The current study is the first long-term analysis that examined the link between heart disease and PTSD using objective clinical diagnoses with cardiac imaging techniques, its findings were published in the Journal of the American College of Cardiology.
Gary H. Gibbons, M.D., director of the NIH’s National Heart, Lung, and Blood Institute (NHLBI), which partially funded the study, explained:
“This study provides further evidence that PTSD may affect physical health. Future research to clarify the mechanisms underlying the link between PTSD and heart disease in Vietnam veterans and other groups will help to guide the development of effective prevention and treatment strategies for people with these serious conditions.”
A team of investigators from Emory University Rollins School of Public Health in Atlanta evaluated the incidence of heart disease in 562 middle-aged twins (222 fraternal and 340 identical) from the Vietnam Era Twin Registry.
The prevalence of heart disease was 22.6% in twins with PTSD (177 people) and 8.9% in individuals without PTSD (425 people). Heart disease was described as:
- having a heart attack
- having an overnight hospital stay for heart-related symptoms
- or having undergone a heart operation
Nuclear scans were used to take images of blood flow to the heart and revealed that people with PTSD had close to twice as many areas of decreased blood flow to the heart as people without PTSD.
With the use of twins, the researchers were able to control for the impact of genes and environment on the development of PTSD and heart disease.

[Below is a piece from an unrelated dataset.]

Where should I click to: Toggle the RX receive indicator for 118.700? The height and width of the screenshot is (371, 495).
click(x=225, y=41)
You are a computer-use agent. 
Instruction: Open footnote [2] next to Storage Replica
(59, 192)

Lead researcher Viola Vaccarino, M.D., Ph.D., professor in the department of medicine at Emory University and chair of the department of epidemiology at the Rollins School of Public Health, said:
“This study suggests a link between PTSD and cardiovascular health. For example, repeated emotional triggers during everyday life in persons with PTSD could affect the heart by causing frequent increases in blood pressure, heart rate, and heartbeat rhythm abnormalities that in susceptible individuals could lead to a heart attack.”
Researchers compared the 234 twins where one had PTSD and one did not, finding that the prevalence of heart disease was nearly double in those individuals with PTSD compared to those without the disorder (22.2% vs 12.8%).

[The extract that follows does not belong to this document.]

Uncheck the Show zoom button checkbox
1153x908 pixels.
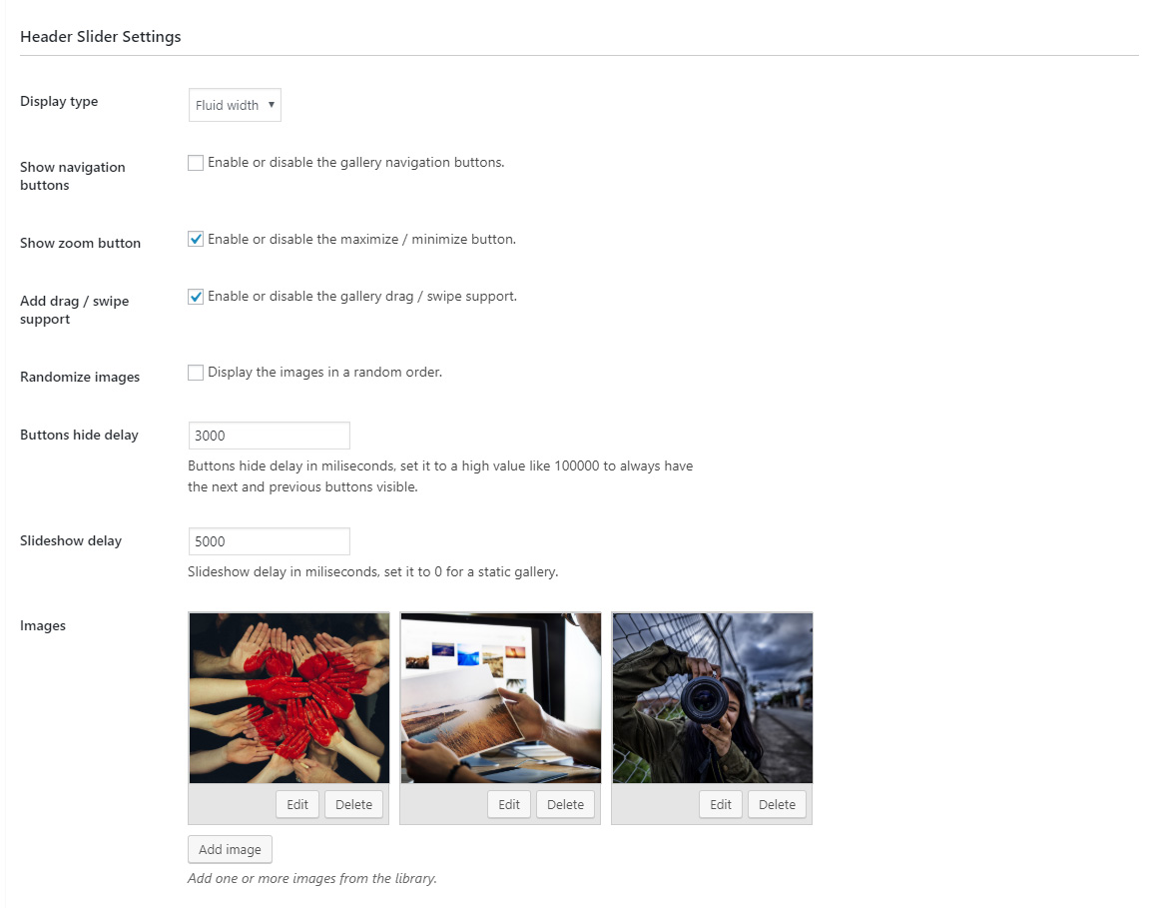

The outcomes of PTSD on heart disease stayed consistent even after researchers controlled for lifestyle factors like drinking, physical activity level, and smoking, as well as depression and other psychiatric diagnoses.
No link was seen between PTSD and well-documented heart disease risk factors like obesity, diabetes or hypertension, implying that the disease may be caused by physiologic changes and not lifestyle factors.
PTSD affects close to 7.7 million American adults and is an anxiety disorder that develops in a small number of people after they experience severe psychological trauma-like, life-threatening or frightening events. Persistent scary thoughts and memories of their trauma may continue, and they can experience symptoms such as:
- sleep problems
- be easily startled
- feel detached
A previous study published in the American Journal of Cardiology suggested that all people with PTSD are at a higher risk of developing heart disease and dying prematurely.
A 2006 analysis of military data from the National Vietnam Veterans Readjustment Study established that between 15% and 19% of Vietnam veterans have experienced PTSD at some point after their war tour.
Also released today was a report by the European Heart Journal, that suggested anticipating that you are unhealthy because of stress could have a negative impact on your heart health.